Cada um de nós tem um monte de prompts mal escritos na cabeça, mas por ora, quero focar nos comandos que nos damos quando pensamos nos nossos trabalhos como artistas. Eu explorei alguns dos meus prompts errados nas últimas Cismas (aqui e aqui) e acredito que é aí que muitos de nós patinam ao tentar encaixar vida e produção artística: não é só a necessidade de sobrevivência física, mas a psicológica que nos confunde.
Muitos de nós, artistas, temos esse desejo imenso de criar, de estar em contato com a arte, de sermos ouvidos pelo mundo… Mas não sabemos como e nem por onde começar, então testamos. Testamos de tudo um pouco, atirando para todos os lados, como dizem, acertando e errando, sem a mínima noção do que estamos fazendo — e, quando percebemos, estamos fazendo tudo, exceto aquilo que realmente gostaríamos de fazer.

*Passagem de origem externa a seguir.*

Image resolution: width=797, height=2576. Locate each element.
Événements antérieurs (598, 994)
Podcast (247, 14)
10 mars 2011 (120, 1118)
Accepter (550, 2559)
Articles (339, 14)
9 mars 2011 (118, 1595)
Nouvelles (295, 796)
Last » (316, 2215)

Somos melhores que o ChatGPT (ainda)
Ao contrário de qualquer IA, nós humanos ainda temos autoconsciência. Dê o mesmo comando para um grupo de 50 pessoas e você terá 50 resultados diferentes. Dê o mesmo comando ao ChatGPT e ele te dará 50 resultados muito parecidos.
A magia do ChatGPT (e por isso te convido a testar a ferramenta, caso ainda não o tenha feito) é o uso que cada um faz dele. Ele é um processador de informações, não um mero gerador de textos. Ele acelera o trabalho, mas não o substitui. Ou seja, a magia continua em nós, no uso que cada um faz da ferramenta.

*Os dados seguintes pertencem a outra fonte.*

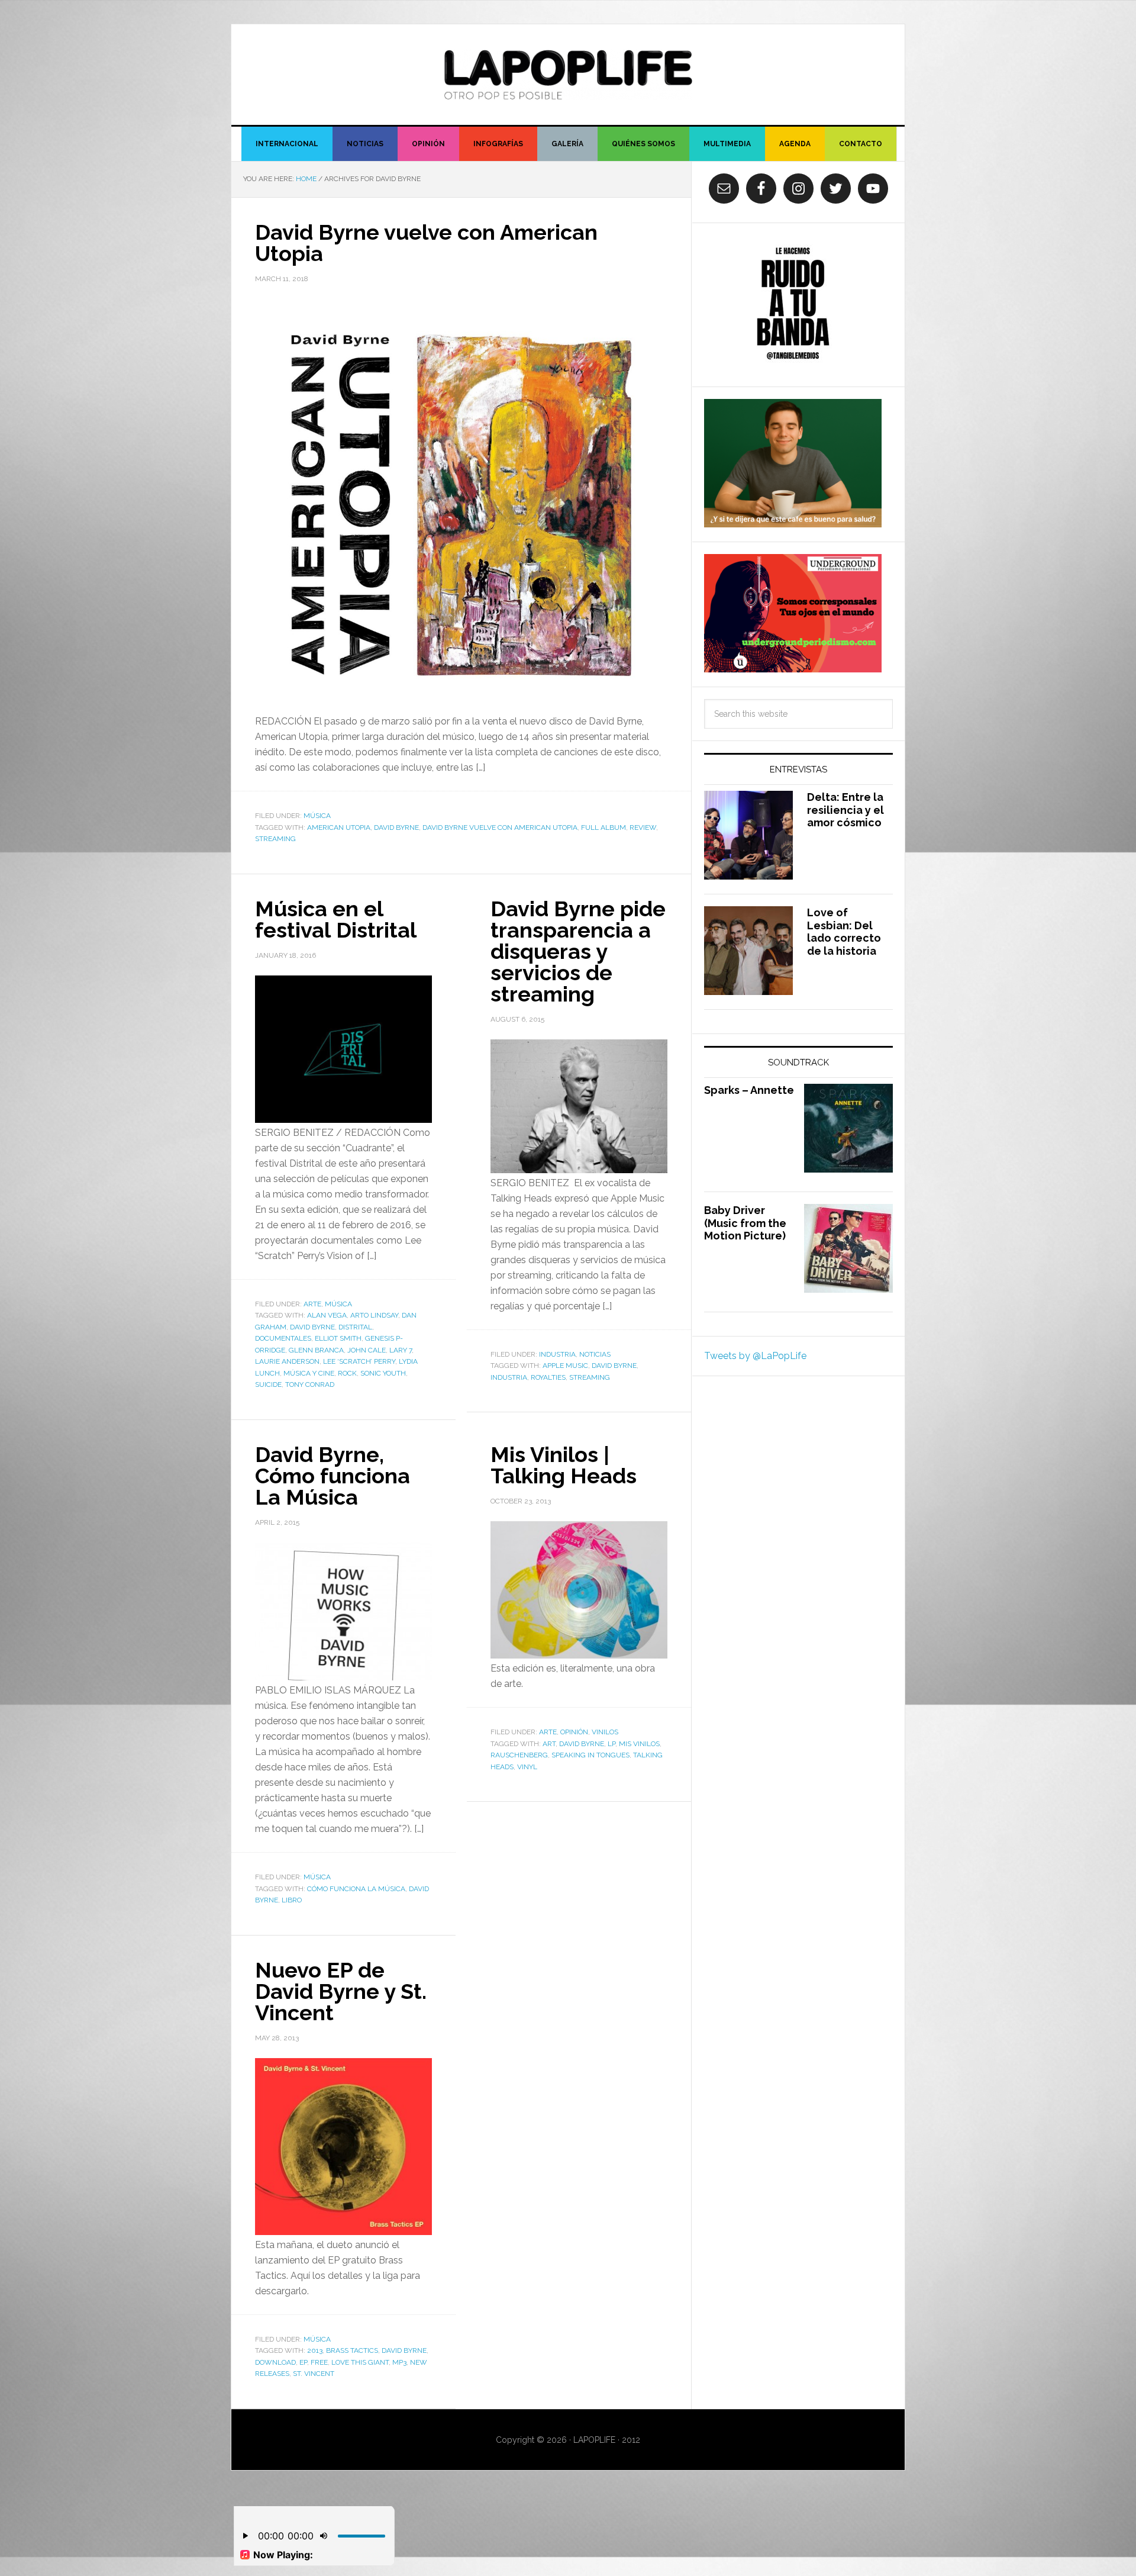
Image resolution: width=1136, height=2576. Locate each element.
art (549, 1744)
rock (347, 1373)
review (643, 827)
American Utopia (338, 827)
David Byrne (396, 827)
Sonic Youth (383, 1373)
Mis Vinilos (639, 1744)
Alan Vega (327, 1315)
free (319, 2362)
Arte (312, 1304)
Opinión (574, 1732)
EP (303, 2362)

O que a gente precisa, como nos aconselha o Yuval Harari, é reescrever nossos comportamentos, nossos prompts internos para que, ao invés de continuar replicando conceitos ultrapassados, possamos realizar todos os projetos que sonhamos.
Quais comando precisamos nos dar para que, independente do como a sociedade demande, possamos sempre acreditar no nosso potencial artístico?
A resposta não sei — só sei que posso continuar escrevendo.